The Plot
Susie Salmon (Saoirse Ronan) is a 14-year-old romantic and aspiring photographer with a loving family living in suburban Pennsylvania in 1973. Their idyllic life hits a tragic roadblock, however, when Susie disappears one evening. The police find her hat and a significant amount of blood in a makeshift underground room dug beneath a local cornfield, and the assumption is that Susie is dead.
We know this to be the truth, as we see Susie's spirit watching the events that transpire from the afterlife, an "in-between" area between Heaven and Earth. She's initially shocked to find herself there, but soon settles in with the help of a fellow young spirit named Holly (Nikki SooHoo). Taking Holly's lead, Susie crafts an afterlife to suit her likes: full of flowers, bright sunshine, frilly dresses, sugar, spice and everything nice.
But Susie's attention turns back to her family and their struggle to pick up the pieces in the years following her death. Neither of her parents can let go, her father (Mark Wahlberg) hounding police detective Fenerman (Michael Imperioli) with theories of who the killer is and her shell-shocked mother (Rachel Weisz) drifting away from the family altogether.
Some of her family members see (or at least "sense") Susie's spirit looking over them -- notably her father and younger siblings Buckley (Christian Thomas Ashdale) and Lindsey (Rose McIver), and she tries to lead them to clues to her killer's identity: reclusive neighbor George Harvey (Stanley Tucci). Lindsey and her dad come to suspect him, but can they prove it before his hunger to kill rises again?
The End Result
Perhaps feeling the pressure to touch upon every plot point in the novel, the film rushes from one scene to another, rarely slowing down to allow the impact of the horrific events to settle in with either the audience or the characters themselves. Following Susie's death, we get only one brief, unmoving scene of her parents absorbing the ramifications of the crime before we jump to Susie frolicking in the afterlife and her father buckling down to search for the killer. Granted, you don't want the movie to devolve into a maudlin weep-fest, but the dramatic elements -- the meat of the book, from what I gather -- are reduced to nil in favor of the Hollywood staples of special effects (in the Heaven scenes) and murder mystery thrills (tracking down the culprit).
The negligible dramatic impact doesn't receive any boost from the casting of Mark Wahlberg, who's somehow fumbled his way into A-list roles. Between his perpetually dead eyes and furrowed brow, his lack of emotional range and a confused speech pattern that makes every sentence sound like a question, the former rapper's performance is a chore to endure, draining the impact from any scenes in which he appears. The usually reliable Rachel Weisz takes the brunt of Wahlberg's deadening effect, her attempts at angst seemingly exaggerated to overcompensate for her co-star's blandness.

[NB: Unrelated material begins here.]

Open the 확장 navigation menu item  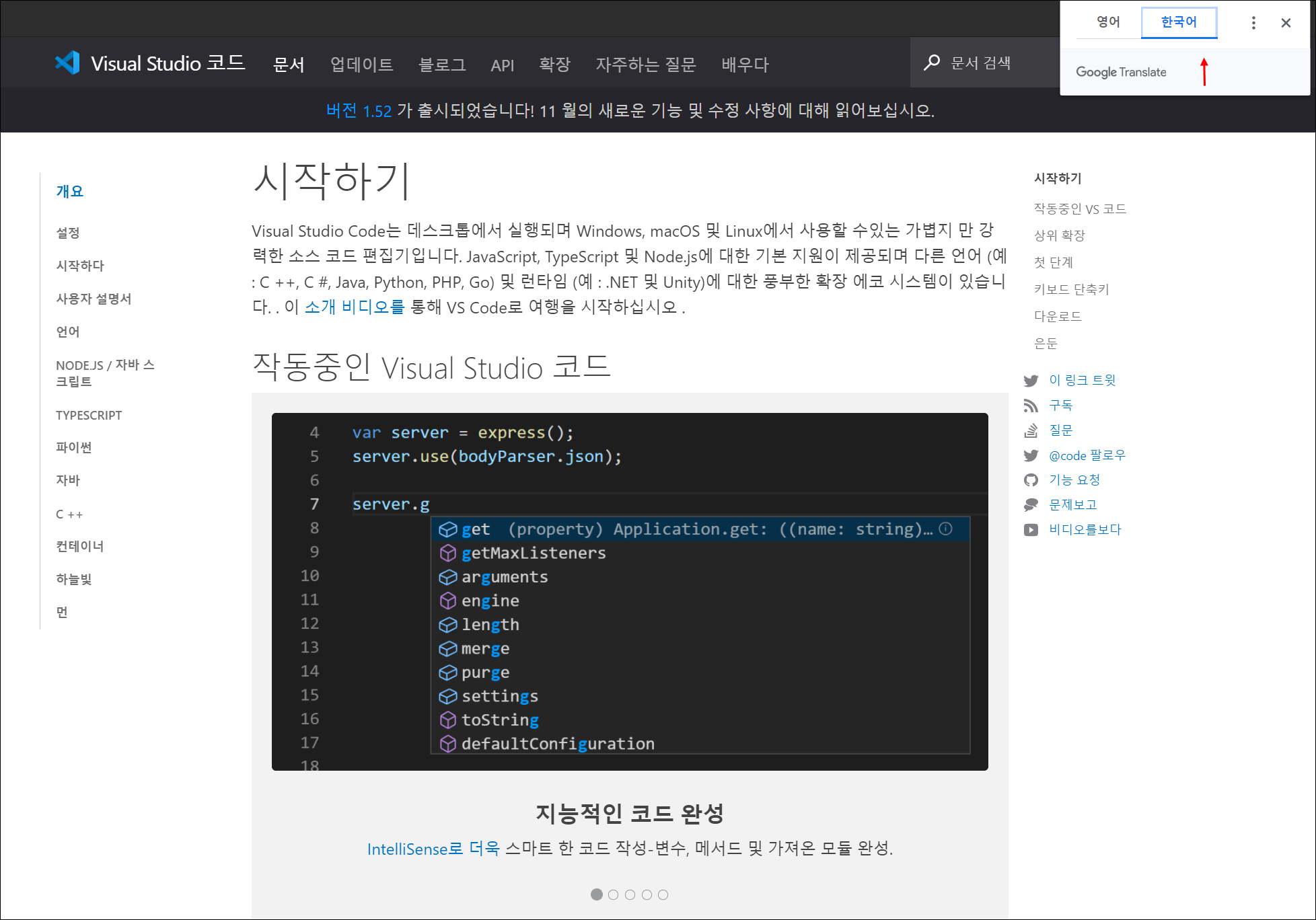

Even apart from her scenes with him, however, Weisz seems to be just going through the motions -- much like the film itself -- her performance vanishing into the same irrelevance to which her character is relegated.
On the bright side, there are some wonderful performances in The Lovely Bones, headed by Ronan herself, who displays both the wide-eyed, romantic innocence of an adolescent and the poise of a seasoned actress. Susan Sarandon's lighthearted turn as Susie's straight-talking grandmother, meanwhile, helps keep the Salmon family from becoming a dull, one-note clan we care little about. The standout cast member, though, is Tucci, who embodies the serial killing pedophile role a bit too genuinely for his own good. Mr. Harvey is actually the most interesting person in the film and the only one to almost escape the script's one-dimensional characterizations, but despite a few peeks into his home life, we never get a true sense of who he is and why he commits his crimes.

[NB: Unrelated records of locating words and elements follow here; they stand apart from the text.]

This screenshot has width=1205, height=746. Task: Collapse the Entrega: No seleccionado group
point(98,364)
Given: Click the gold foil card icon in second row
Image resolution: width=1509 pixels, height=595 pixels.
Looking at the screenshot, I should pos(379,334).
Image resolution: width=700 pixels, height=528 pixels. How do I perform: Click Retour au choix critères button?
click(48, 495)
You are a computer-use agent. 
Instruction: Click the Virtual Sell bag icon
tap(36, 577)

The story is, at its heart, a drama that deals with family dynamics, loss of innocence, grief, love and forgiveness, but that doesn't mean it can't work as the suspense thriller that Jackson tries to craft. He's indeed more adept at the thriller elements, lending a noir-ish feel to scenes of the brooding Mr. Harvey lurking in the shadows, coupled with an unnerving portrayal of the killer's matter-of-fact plotting of his sadistic crimes. Viewers do become invested in seeing the monster brought to justice -- more so than in seeing the family repair itself -- but as a thriller, The Lovely Bones still misses its mark for the same lack of emotion, shallow characterizations and sloppy storytelling that doom the dramatic moments.
We get the gist of how the characters are supposed to be interpreted -- the father is vindictive, the mother is detached, Susie is overly concerned with earthbound events -- but the script deals with them in such a perfunctory manner that we're left with only vague emotional cues. We hardly get to see the mother's issues dealing with death, and we don't get the sense that Susie is unrealistically obsessed with why she died or with getting the lives of her family getting back on track; she just wants to help them find the killer, which is what we want as well, don't we? The ambiguity of emotion is embodied in the excessive amount of pensive, knowing stares that are supposed to represent Susie's family being given some sort of otherworldly guidance but which ultimately feel like sloppy storytelling. (Granted, some issues might be inherent in the story.)